[Records]
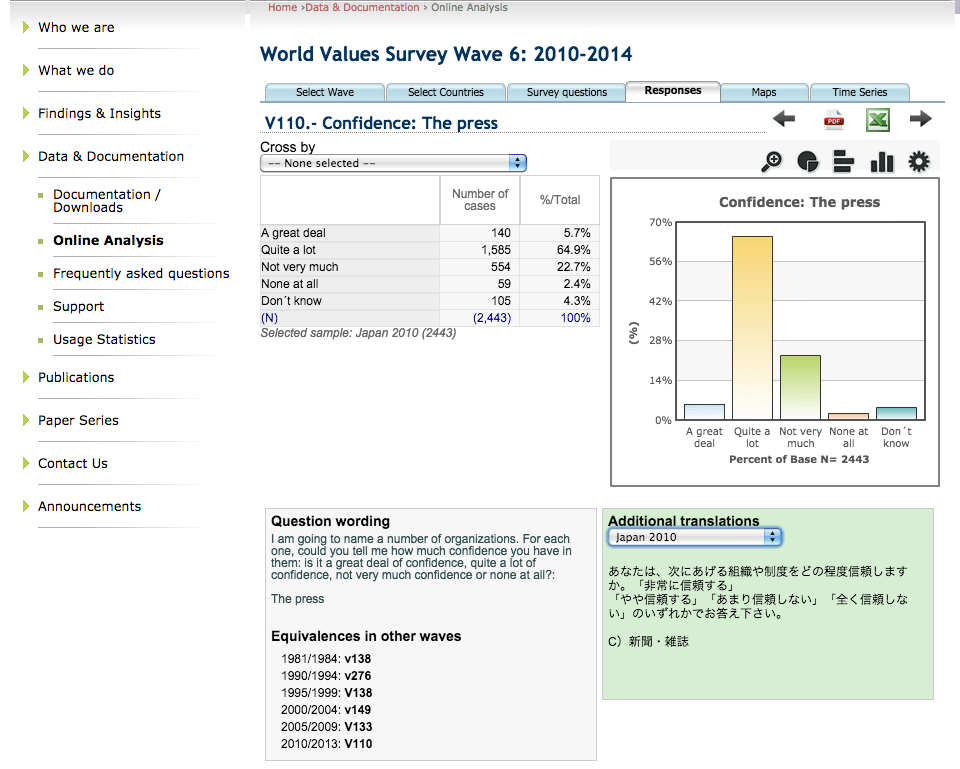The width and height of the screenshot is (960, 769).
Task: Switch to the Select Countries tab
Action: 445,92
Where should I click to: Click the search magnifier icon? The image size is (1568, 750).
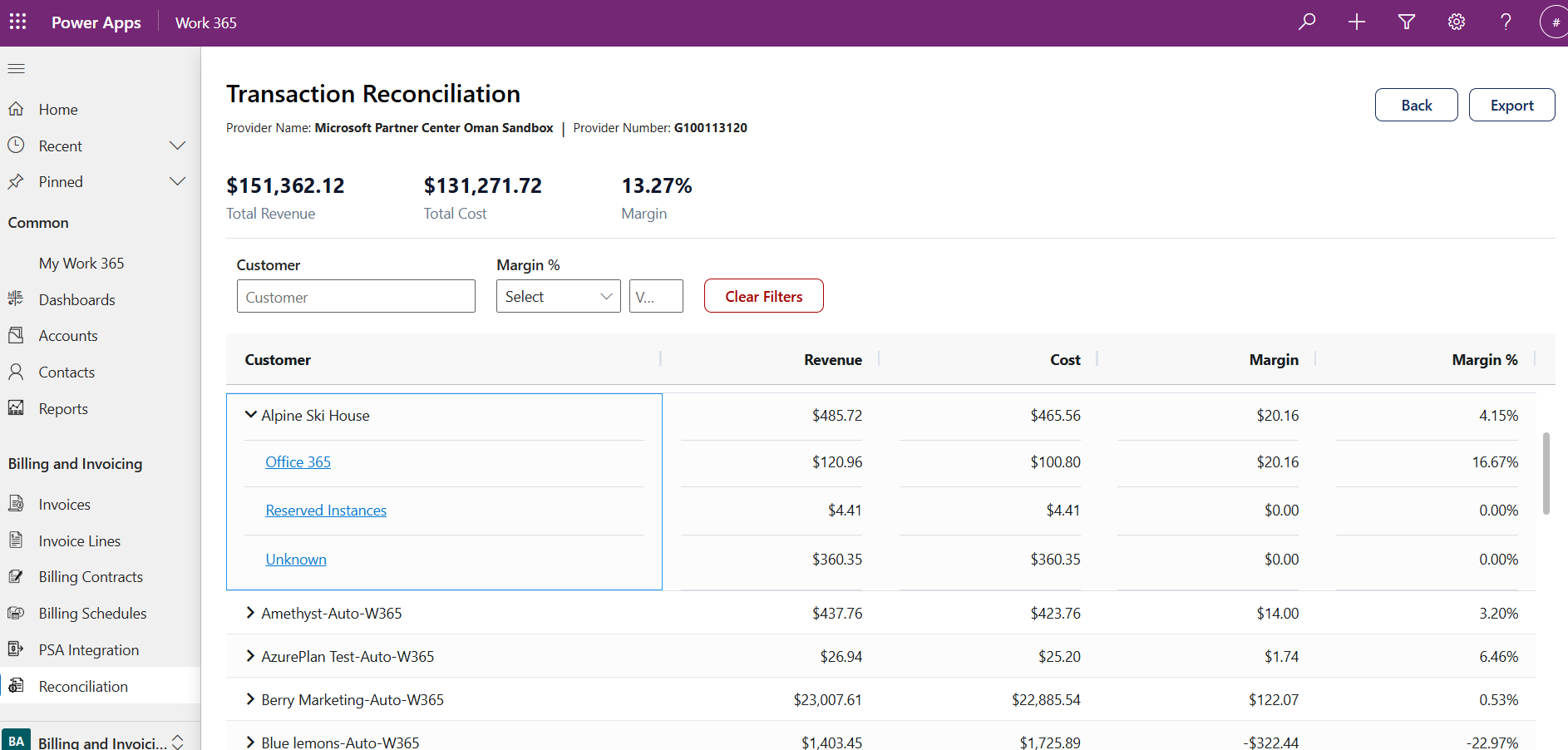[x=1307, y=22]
[/Records]
Leave every picture out and copy precisely the lines from the one containing "Where should I" through the last line of the data above, both ends included.

Where should I click to: Click the search magnifier icon? The image size is (1568, 750).
[x=1307, y=22]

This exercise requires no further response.